[Material for this task — start]

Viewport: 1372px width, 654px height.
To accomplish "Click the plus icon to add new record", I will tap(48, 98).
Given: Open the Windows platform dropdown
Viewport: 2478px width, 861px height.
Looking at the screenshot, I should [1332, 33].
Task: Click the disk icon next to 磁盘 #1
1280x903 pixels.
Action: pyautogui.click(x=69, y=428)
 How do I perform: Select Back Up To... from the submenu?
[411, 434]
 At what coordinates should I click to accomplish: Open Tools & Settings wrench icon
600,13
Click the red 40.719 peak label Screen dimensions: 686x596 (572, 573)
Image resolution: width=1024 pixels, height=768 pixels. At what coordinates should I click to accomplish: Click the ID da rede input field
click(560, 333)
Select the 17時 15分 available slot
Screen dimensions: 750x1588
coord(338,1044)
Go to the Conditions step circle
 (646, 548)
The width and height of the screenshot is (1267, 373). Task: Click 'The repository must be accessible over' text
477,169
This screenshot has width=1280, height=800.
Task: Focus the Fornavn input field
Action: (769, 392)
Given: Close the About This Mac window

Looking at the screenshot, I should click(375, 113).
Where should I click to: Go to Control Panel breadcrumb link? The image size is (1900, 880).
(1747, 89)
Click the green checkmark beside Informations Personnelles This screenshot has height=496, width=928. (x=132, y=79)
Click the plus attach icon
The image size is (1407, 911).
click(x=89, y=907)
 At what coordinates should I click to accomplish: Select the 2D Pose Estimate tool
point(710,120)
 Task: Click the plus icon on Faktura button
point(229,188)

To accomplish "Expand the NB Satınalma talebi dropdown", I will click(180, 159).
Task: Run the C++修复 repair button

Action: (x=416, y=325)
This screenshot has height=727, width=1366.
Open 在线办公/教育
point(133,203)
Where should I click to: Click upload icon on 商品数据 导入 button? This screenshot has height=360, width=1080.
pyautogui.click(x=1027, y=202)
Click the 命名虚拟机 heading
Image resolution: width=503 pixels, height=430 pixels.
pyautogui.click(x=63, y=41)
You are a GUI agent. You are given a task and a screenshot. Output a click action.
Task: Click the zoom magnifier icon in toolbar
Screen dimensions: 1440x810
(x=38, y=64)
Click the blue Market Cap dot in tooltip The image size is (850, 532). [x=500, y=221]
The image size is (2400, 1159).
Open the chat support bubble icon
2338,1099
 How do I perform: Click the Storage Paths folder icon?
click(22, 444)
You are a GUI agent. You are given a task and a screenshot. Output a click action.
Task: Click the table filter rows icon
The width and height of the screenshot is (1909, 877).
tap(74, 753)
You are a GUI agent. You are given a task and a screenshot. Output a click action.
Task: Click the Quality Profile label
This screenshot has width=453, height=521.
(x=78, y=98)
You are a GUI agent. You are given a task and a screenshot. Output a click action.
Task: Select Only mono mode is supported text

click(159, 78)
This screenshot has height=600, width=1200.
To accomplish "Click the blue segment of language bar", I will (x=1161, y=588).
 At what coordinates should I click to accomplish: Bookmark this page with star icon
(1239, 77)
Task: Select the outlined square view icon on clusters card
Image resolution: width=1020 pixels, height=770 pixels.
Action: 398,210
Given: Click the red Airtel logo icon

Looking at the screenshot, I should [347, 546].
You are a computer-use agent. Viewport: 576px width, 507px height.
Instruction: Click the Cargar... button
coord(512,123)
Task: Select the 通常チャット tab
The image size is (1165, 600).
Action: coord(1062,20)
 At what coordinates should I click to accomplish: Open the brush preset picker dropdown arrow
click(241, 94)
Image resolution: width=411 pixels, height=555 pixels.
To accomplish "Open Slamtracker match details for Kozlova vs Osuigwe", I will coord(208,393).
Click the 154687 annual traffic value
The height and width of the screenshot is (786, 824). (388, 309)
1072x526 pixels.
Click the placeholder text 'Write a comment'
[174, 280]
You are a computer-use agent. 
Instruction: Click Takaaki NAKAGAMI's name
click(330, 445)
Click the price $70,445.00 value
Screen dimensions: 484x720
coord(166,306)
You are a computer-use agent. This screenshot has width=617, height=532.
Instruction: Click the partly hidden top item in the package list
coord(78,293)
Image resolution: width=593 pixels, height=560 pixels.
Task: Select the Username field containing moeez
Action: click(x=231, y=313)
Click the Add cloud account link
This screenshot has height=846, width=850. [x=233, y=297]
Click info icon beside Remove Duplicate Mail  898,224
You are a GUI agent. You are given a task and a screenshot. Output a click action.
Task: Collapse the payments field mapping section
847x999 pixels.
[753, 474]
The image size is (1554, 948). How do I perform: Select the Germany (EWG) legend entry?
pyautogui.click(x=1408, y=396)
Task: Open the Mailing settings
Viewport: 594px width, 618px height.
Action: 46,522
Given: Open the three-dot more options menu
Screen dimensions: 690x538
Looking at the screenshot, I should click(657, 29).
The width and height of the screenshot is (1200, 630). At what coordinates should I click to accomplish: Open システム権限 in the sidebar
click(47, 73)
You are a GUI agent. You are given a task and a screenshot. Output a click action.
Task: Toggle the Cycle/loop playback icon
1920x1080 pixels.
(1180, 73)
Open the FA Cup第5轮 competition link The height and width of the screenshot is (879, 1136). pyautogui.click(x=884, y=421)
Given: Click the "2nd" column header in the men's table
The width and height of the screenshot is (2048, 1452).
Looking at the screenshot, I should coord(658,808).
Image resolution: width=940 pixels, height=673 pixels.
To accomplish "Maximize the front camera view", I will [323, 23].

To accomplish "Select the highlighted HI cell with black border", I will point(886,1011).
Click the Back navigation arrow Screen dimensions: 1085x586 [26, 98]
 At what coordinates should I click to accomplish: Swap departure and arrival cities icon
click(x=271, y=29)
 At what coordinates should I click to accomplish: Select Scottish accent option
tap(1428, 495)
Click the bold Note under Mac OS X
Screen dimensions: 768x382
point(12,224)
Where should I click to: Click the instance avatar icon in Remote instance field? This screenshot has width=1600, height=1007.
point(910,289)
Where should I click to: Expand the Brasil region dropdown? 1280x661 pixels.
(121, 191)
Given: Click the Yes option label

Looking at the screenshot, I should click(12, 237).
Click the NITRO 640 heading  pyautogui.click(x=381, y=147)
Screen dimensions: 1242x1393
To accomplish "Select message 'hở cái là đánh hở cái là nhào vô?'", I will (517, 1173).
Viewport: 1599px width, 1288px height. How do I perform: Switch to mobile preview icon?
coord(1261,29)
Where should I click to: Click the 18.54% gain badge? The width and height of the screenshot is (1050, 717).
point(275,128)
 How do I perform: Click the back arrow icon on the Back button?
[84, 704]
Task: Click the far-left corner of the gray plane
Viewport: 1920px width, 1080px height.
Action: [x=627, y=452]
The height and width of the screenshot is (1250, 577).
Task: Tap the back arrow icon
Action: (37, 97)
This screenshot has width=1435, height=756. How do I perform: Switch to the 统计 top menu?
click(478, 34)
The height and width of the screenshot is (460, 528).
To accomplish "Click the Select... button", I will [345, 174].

[Material for this task — finish]

:: Your task ::
Copy every line in the records above that contains the word "computer".

:: Answer for this exercise ::
You are a computer-use agent. Viewport: 576px width, 507px height.
You are a computer-use agent. 
You are a computer-use agent. This screenshot has width=617, height=532.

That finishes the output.